Frank worked in the blanket-weaving department. He’d been there since he started. He’d gotten, quite exceptional at it. Weaving grandmother’s nightly prayers with Christmas mornings, grilled cheese sandwiches, Saturday morning cartoons, and stitching it up with old bedtime stories. His blankets were the best; providing countless people with a comfort of home and old memories. Not a soul could guide the shuttle as divinely as Frank. Frank was an ambitious man. He knew he had done all he could with the blankets and had aspirations to become a smith in the armory. He would watch them as he’d spool mother’s songs to some father’s wrinkly hands. The smiths would walk by franks loom, black from head to toe with soot. They had a dignified air about them a regal silence, as well as steely grey eyes. Frank knew not what went into the making of armor. Hushed whispers during breaks by the water cooler mentioned horrible things being melted down and processed in production. This intrigued Frank. He had to become a smith.

“You know Frank, you’re the best weaver we have. I’d hate to see what your absence would do to our quality reports.” Said Frank’s boss, a friendly man, who always took his family to the lake on Sundays for picnics.

“George, you have to transfer me. I’ve been here 15 years. I need a change or I’m leaving.” gambled Frank, who had no intentions of leaving. He just couldn’t stand not being at the top with the elite.

“I don’t know Frank.” George sounded weaker this time. All he needed now was a push. One of the perks of working at S&D was understanding what made people tick.

“You owe me George, remember when I made your daughters blanket when she went away for college. I tripled stitched it with boating, music, and your wife’s cookies.
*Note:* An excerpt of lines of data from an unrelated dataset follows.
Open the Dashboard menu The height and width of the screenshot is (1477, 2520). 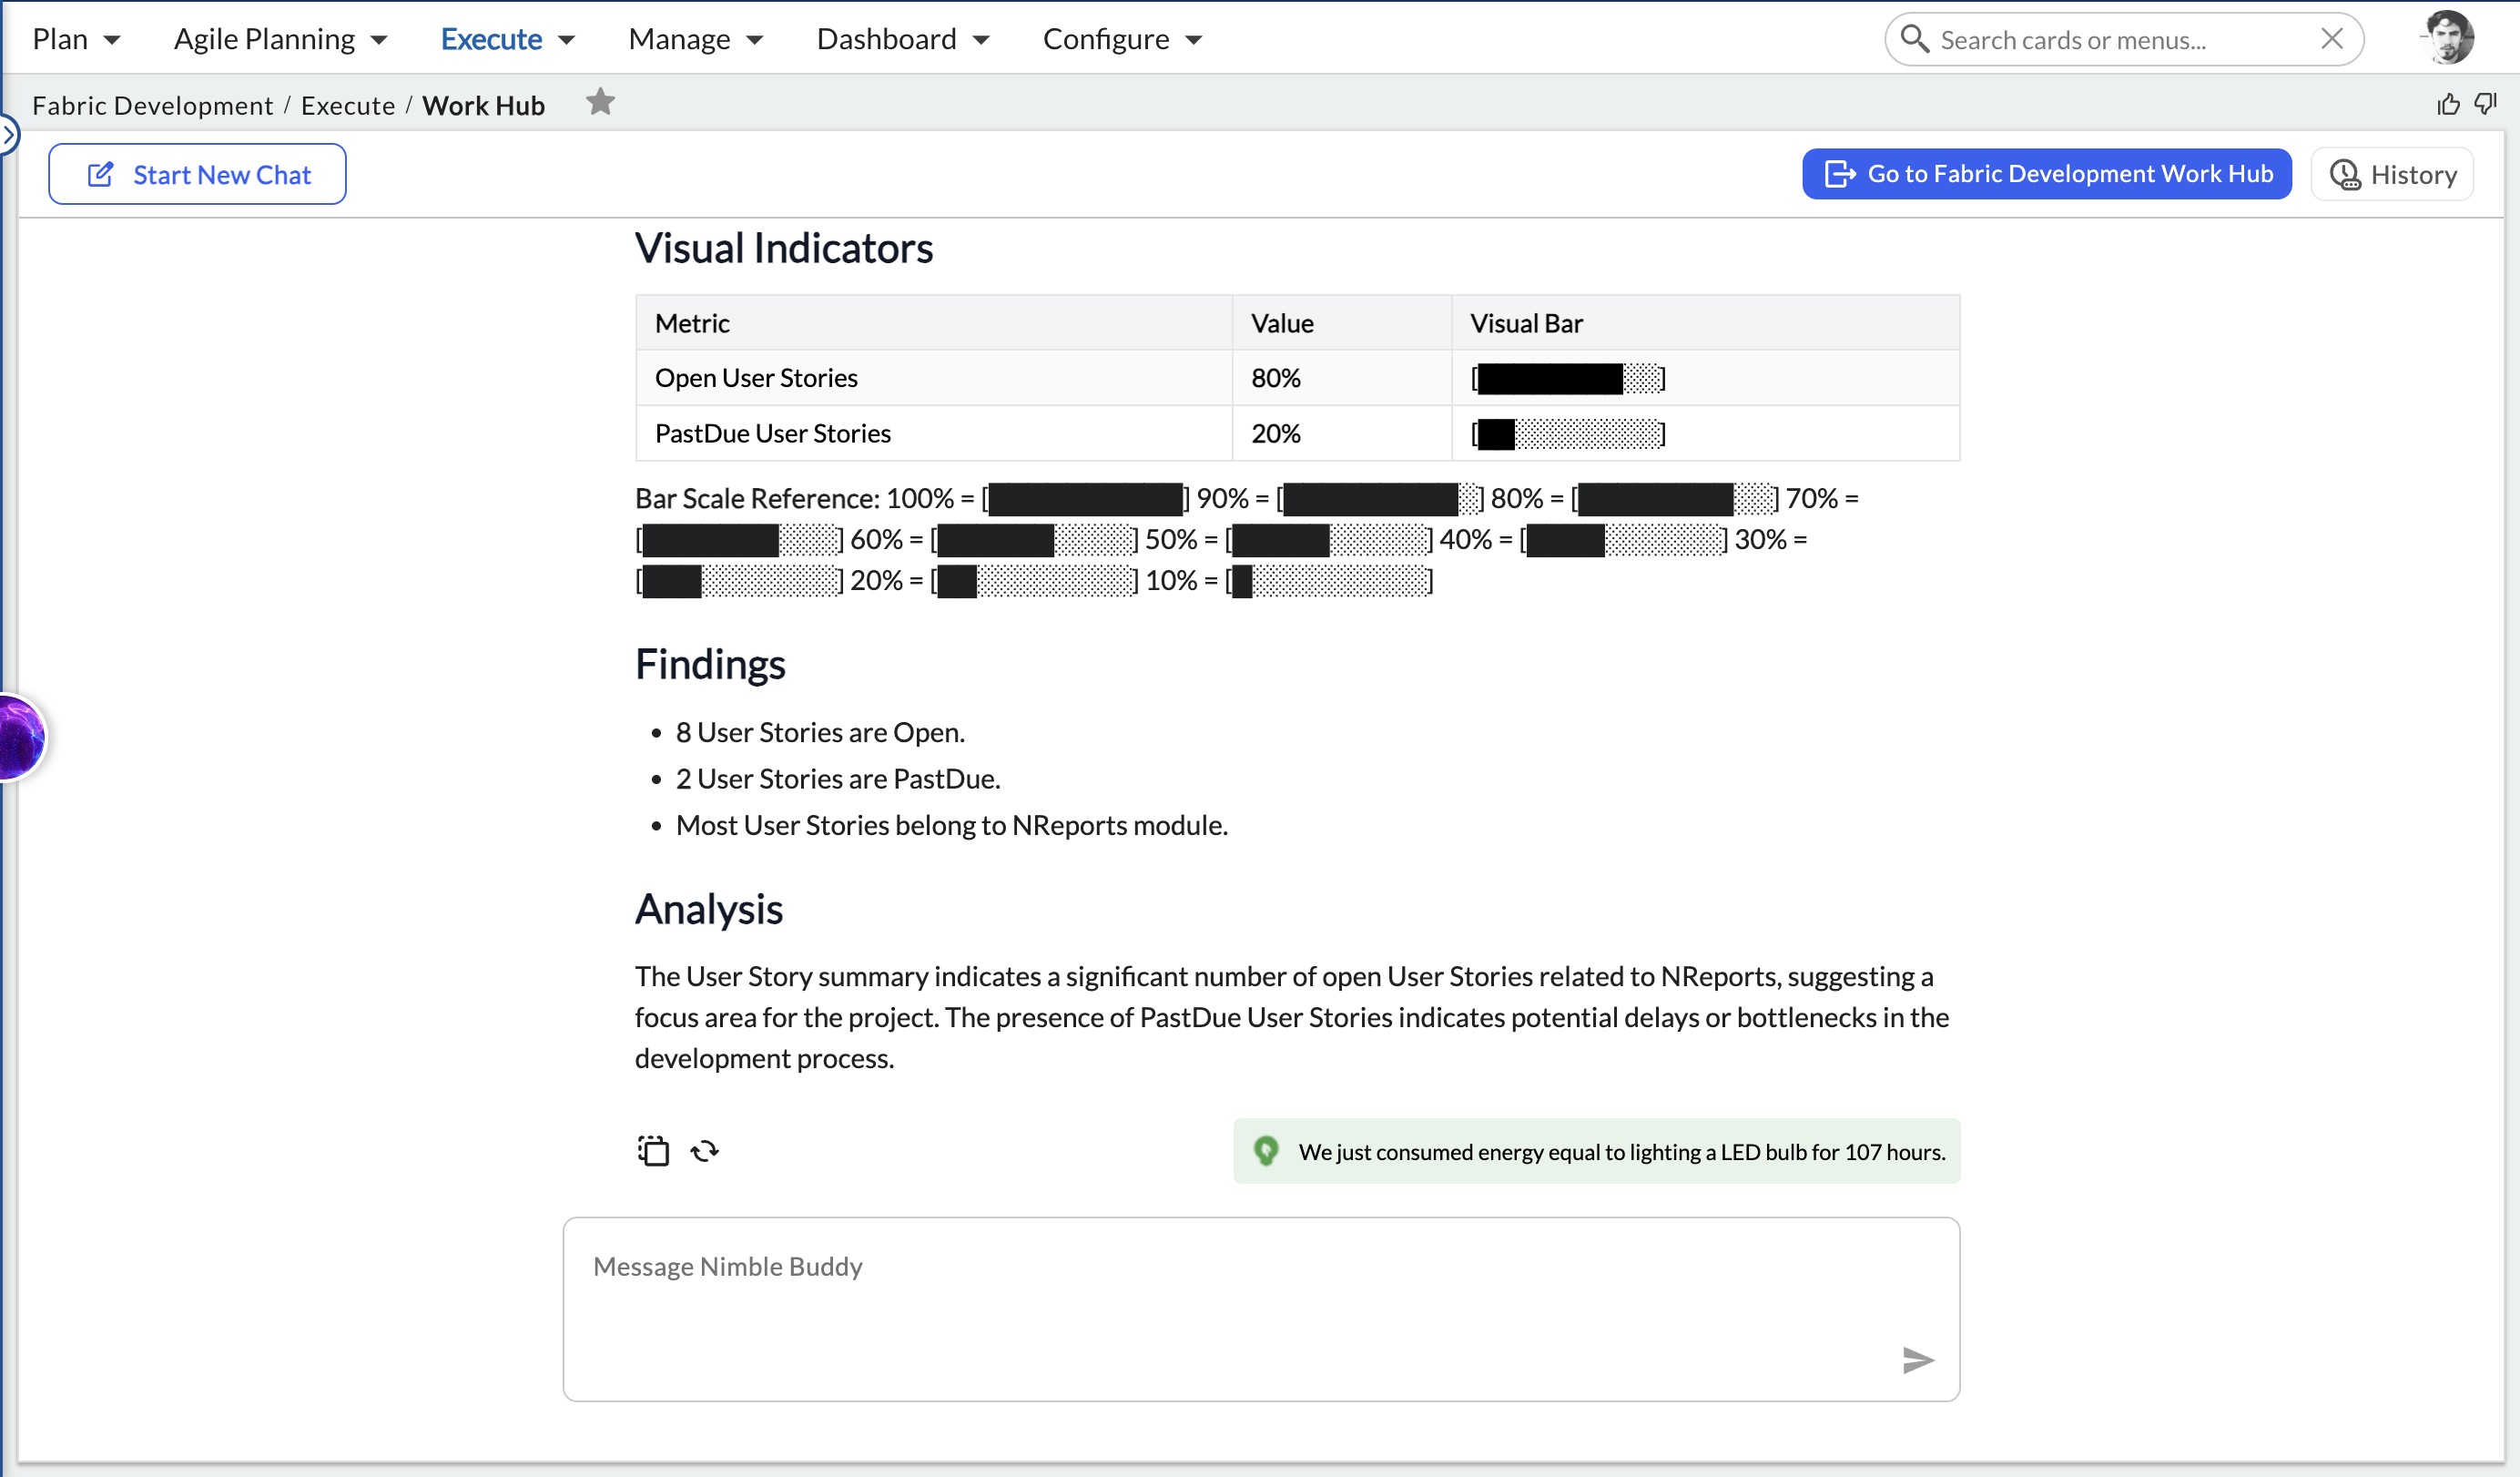pos(903,39)
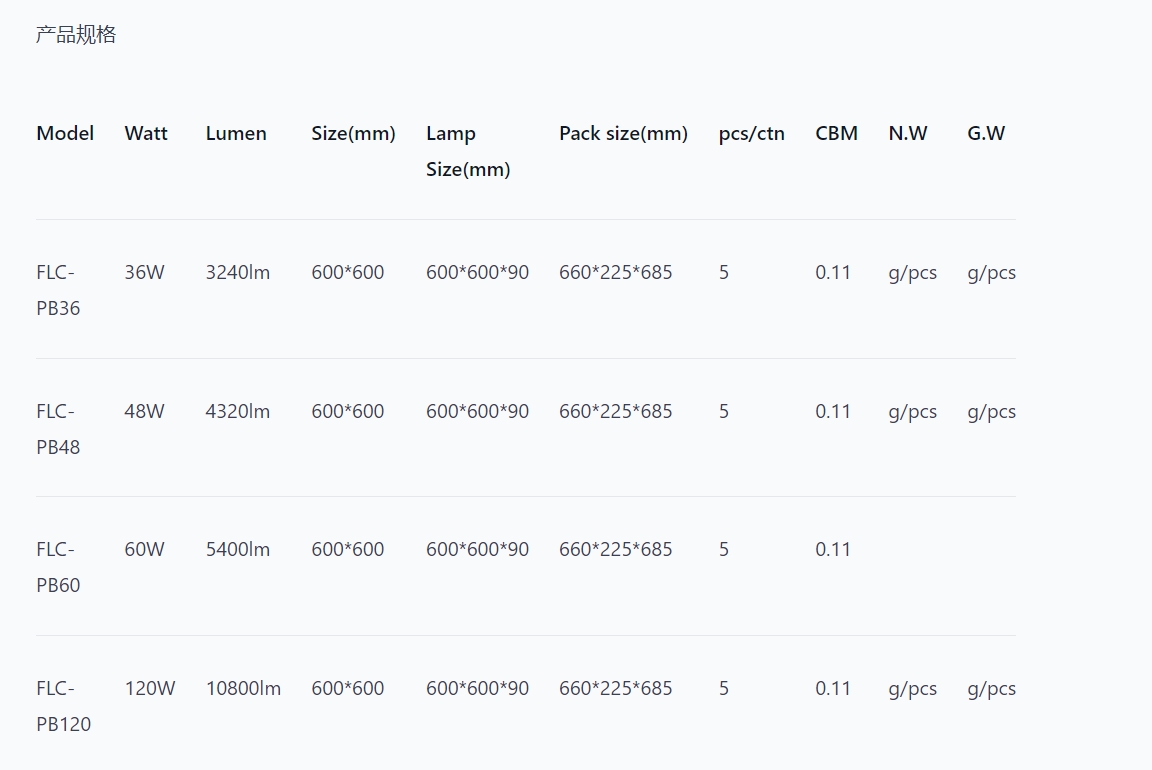Click the Model column header
1152x770 pixels.
point(65,134)
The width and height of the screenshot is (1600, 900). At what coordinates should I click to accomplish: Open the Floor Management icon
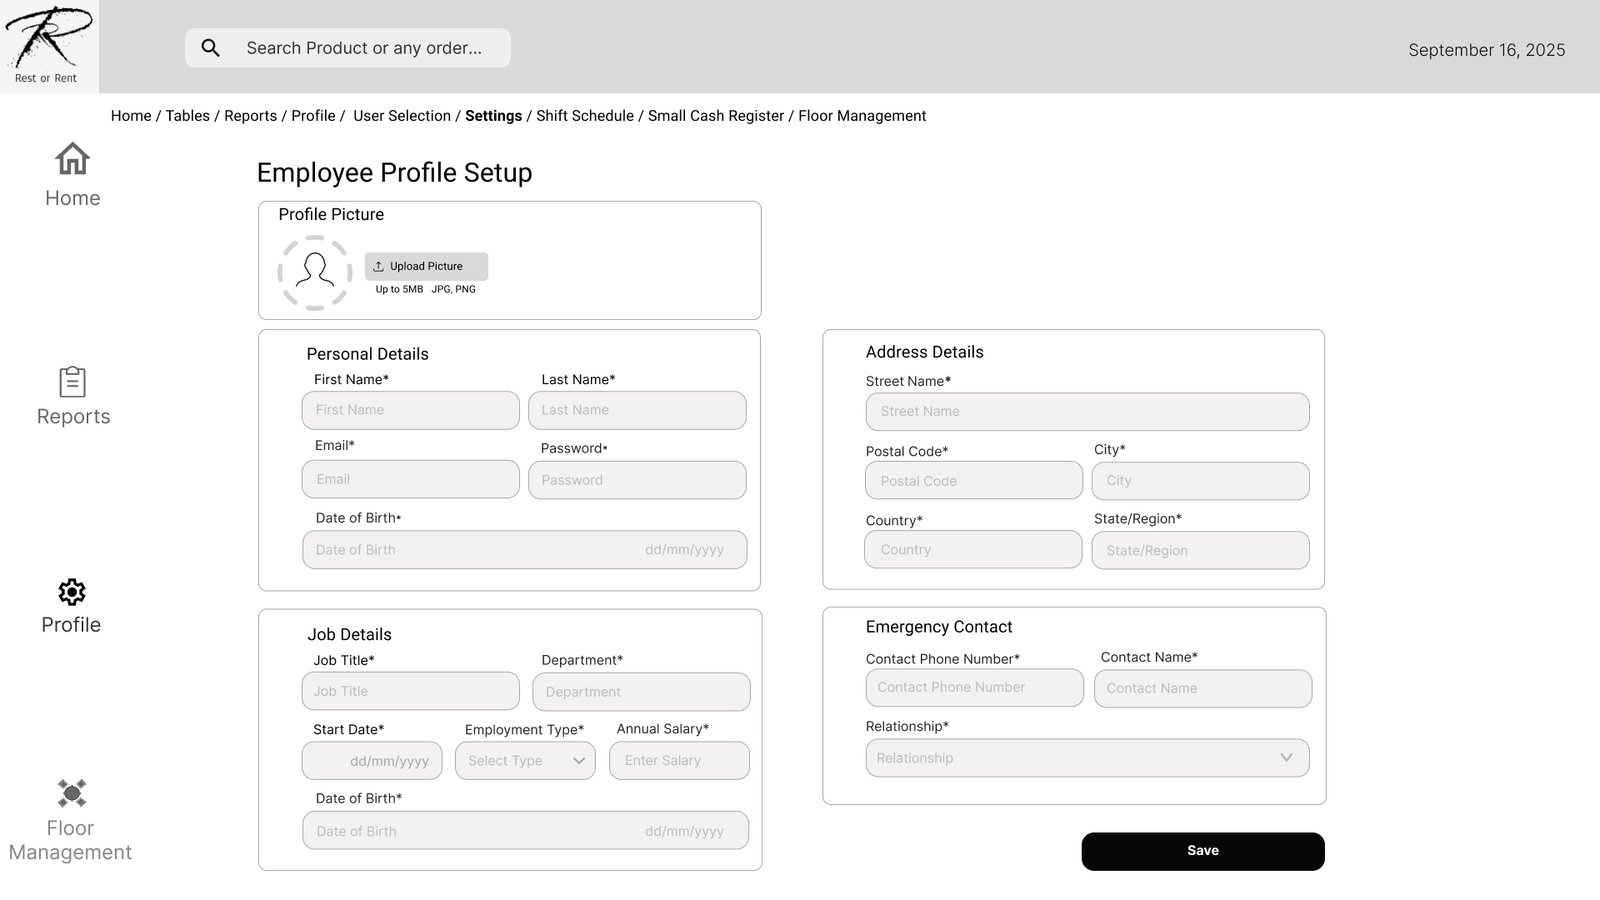click(x=72, y=793)
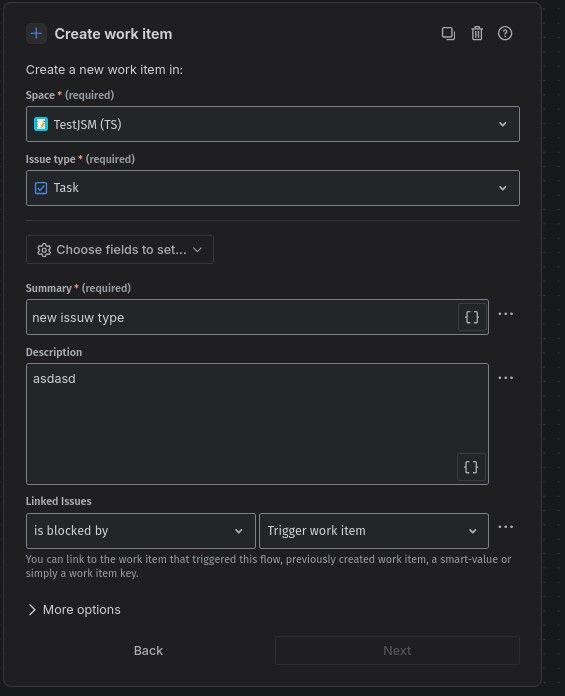Click the Next button
This screenshot has width=565, height=696.
(x=397, y=651)
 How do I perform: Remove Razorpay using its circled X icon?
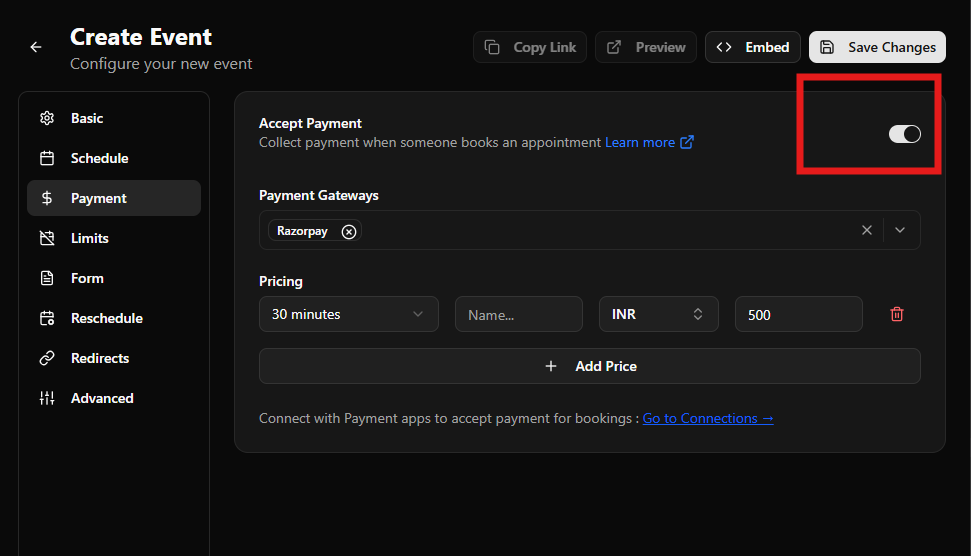click(x=349, y=232)
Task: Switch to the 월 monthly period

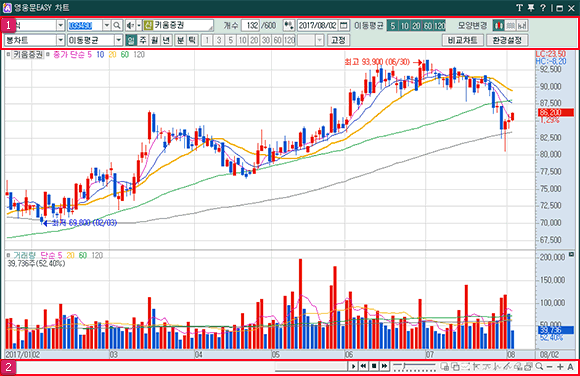Action: tap(155, 40)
You know it’s against policy to give those out.” Frank could see the resolve slipping out of George’s eyes.

“What about a transfer to the Wall department?” Georges last attempt at appeasing Frank. George knew what went into making armor.

“No matter how well those walls are made they always fall. I want to make something lasting, something intricate, something tough. It’s that or bust, George.” With Frank’s last push George had given in.

Frank worked the next 6 years in the armory. His skill apparent he rose to the top. Making works of art from the blast furnaces of despair; Frank learned what went into making armor. The whispers from back then didn’t have a dark enough black to paint what went into these pieces. He once used kittens, old couches, stuffed animals, and back scratches. Now, his tools consisted of horrors; rape, death, loss, heartbreak, and lies, amongst other unmentionables. As Frank left the forge for his break he would pass the looms. Trying to avoid the weavers’ inquisitive stares, he would unfix his gaze and walk silently like the smiths had when he was a weaver. Frank understood now that the steely eyes were instead hollow from not focusing on the visions used in smithing. The soot covering him from head to toe carried with it an acrid black lament. What once appeared to be regal silence was in reality a muteness that sunk deep into bones and silenced even marrow. A voiceless mourning in prayer, asking forgiveness for what he’d seen.